__Instructions to follow__.
Since only part of the material below is wanted, output exactly the lines from the one with "You are a computer-use" up to and including the one with "Instruction: Open the Unagi roll item".

__Data to use__.
•••

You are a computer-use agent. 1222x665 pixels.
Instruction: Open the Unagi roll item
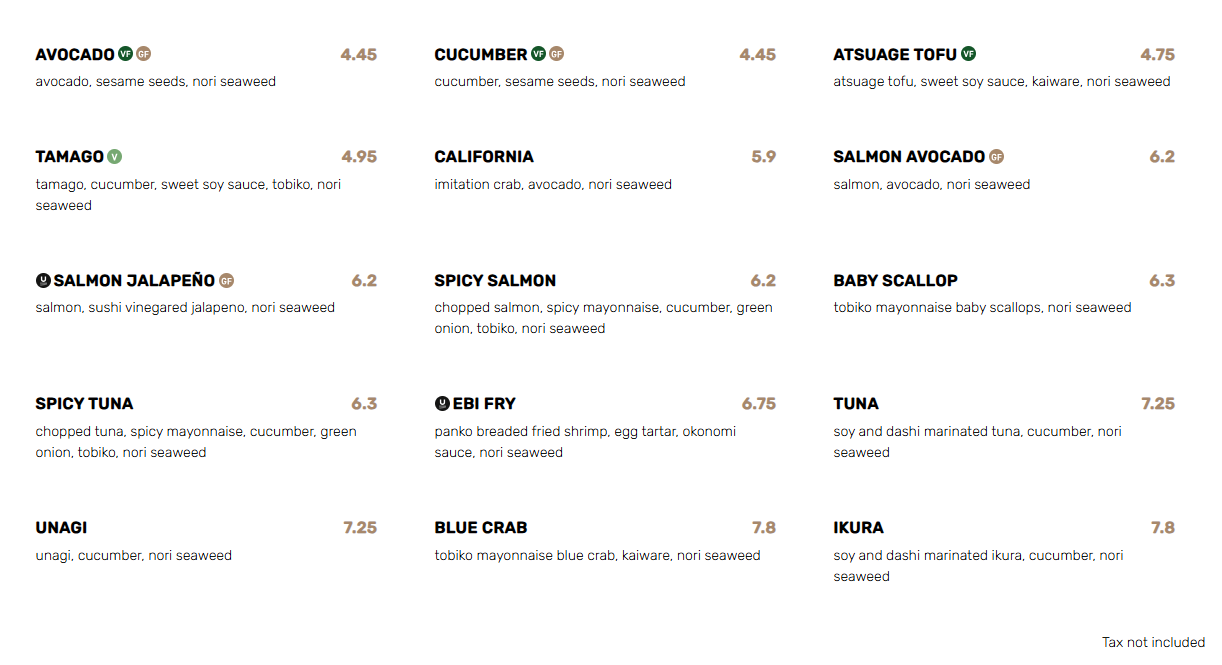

•••

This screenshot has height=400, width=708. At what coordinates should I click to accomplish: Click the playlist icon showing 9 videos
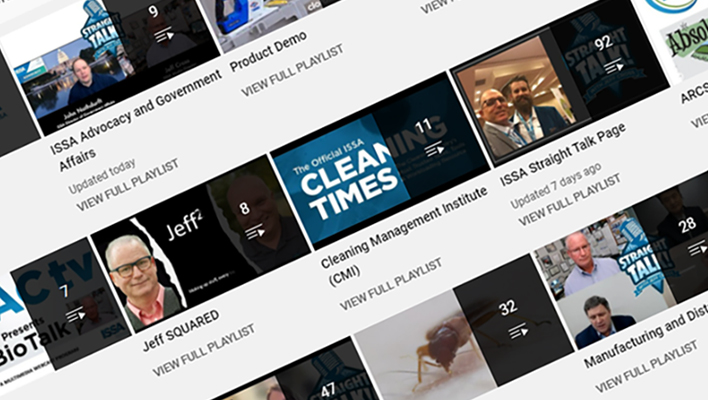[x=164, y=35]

•••

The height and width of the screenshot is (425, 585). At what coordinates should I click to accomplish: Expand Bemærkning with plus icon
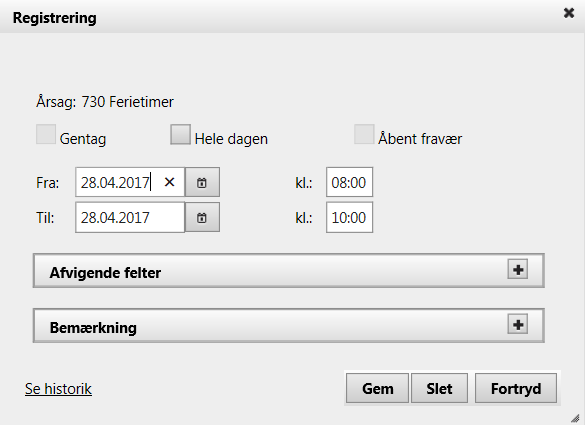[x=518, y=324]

•••

__Problem solution__.
You are a computer-use agent. 1222x665 pixels.
Instruction: Open the Unagi roll item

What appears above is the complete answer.